» **Assignment**: Reproduce word for word the part of the article below on reversing memory loss in mice, starting at "The mice with" and ending at "the tangles is.".

» **Excerpt**:
◆ ◆ ◆ ◆ ◆
Researchers reverse memory loss in mice

By Jeff Hansel

A new University of Minnesota and Mayo Clinic study was able to reverse memory loss in mice.

That opens doors to new research. Scientists involved say human treatments will not be developed from this research for up to five to 10 years.

The results from the study were so different than expected, researchers were convinced they were wrong.


Dr. Karen Ashe, a neurologist at the University of Minnesota, jots notes about her research memory and dementia in a journal at night.

After one disappointing day, her entry went something like this: Had a really bad day at work. Experiments aren't working as expected. Something's wrong. We're going to have to figure out what it is.

But the results were correct.

"We repeated the experiment once, and then we repeated it again, and we kept getting the same results," she said Friday, the day that the journal Science published the results of what turned out to be a dramatic study.

Ashe and researchers from Mayo Clinic in Jacksonville, Fla., and Massachusetts General Hospital investigate Alzheimer's-like conditions causing dementia in mice. They purposely gave mice a human "transgene" called "tau." It causes dementia.

Mice swam in water to learn where a platform was located. With tau turned on, they forgot where the platform was. With it off again, mice that swam around aimlessly remembered where the platform had been before and swam to the location.

The mice with dementia also developed tangles in their brains, a hallmark Alzheimer's. Scientists long assumed tangles cause Alzheimer's. When the tau was turned off, tangles continued to grow in the mice brains, but mouse memory came back.

"We said, well, maybe -- maybe -- the tangles aren't responsible for the memory problems. Maybe it's some other form of tau," Ashe said. Now, she said, researchers want to know what that intermediary before the tangles is.


Researchers understand such studies are stepping stones to developing treatments, and they feel the importance of that task.
◆ ◆ ◆ ◆ ◆
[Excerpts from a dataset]
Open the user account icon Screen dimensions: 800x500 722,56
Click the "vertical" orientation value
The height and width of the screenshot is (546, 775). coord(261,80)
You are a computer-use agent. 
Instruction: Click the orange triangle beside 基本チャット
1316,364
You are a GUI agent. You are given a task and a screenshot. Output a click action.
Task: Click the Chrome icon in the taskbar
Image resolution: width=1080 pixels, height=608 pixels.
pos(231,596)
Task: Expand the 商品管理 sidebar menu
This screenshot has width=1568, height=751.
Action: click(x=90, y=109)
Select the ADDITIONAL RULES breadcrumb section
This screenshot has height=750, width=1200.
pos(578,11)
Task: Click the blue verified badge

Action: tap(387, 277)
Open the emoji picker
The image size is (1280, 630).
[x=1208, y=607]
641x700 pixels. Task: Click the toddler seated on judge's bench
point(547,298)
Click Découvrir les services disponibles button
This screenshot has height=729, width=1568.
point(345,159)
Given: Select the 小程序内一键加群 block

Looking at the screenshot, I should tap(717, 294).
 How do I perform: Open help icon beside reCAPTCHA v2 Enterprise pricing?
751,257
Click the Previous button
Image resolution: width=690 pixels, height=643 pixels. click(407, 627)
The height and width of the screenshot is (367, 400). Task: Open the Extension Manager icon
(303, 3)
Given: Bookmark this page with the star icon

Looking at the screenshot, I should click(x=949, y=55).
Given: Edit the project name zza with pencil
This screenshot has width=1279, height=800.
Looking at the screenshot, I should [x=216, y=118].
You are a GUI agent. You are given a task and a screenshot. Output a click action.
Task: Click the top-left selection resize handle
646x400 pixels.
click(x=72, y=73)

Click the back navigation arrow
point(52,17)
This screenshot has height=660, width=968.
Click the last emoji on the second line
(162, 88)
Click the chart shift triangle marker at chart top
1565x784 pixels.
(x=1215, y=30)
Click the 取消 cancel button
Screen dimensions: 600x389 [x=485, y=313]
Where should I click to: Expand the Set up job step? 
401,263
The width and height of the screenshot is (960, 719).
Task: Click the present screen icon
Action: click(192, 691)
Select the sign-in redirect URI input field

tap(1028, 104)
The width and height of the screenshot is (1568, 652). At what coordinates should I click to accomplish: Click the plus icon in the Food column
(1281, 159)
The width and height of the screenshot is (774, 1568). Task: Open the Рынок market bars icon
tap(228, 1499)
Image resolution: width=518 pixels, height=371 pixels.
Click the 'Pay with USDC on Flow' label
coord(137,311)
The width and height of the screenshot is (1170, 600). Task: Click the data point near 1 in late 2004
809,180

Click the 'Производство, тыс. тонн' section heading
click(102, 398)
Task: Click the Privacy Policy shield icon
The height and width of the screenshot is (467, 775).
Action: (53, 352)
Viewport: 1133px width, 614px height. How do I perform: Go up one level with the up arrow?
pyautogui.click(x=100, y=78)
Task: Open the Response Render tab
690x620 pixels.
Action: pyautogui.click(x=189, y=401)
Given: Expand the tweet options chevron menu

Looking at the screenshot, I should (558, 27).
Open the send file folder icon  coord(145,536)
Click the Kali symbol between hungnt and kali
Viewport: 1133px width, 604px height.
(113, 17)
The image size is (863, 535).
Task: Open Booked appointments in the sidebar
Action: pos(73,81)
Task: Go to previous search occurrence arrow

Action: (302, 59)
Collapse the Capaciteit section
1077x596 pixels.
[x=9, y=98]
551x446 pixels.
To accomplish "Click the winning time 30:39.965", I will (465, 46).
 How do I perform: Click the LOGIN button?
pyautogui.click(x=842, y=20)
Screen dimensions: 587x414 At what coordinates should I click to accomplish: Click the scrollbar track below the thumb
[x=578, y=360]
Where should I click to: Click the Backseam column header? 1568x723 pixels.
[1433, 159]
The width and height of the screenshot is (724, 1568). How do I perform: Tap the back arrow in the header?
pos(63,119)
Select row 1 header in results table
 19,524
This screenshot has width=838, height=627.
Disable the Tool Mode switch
◆ ◆ ◆ ◆ ◆
» **Final answer**:
The mice with dementia also developed tangles in their brains, a hallmark Alzheimer's. Scientists long assumed tangles cause Alzheimer's. When the tau was turned off, tangles continued to grow in the mice brains, but mouse memory came back.

"We said, well, maybe -- maybe -- the tangles aren't responsible for the memory problems. Maybe it's some other form of tau," Ashe said. Now, she said, researchers want to know what that intermediary before the tangles is.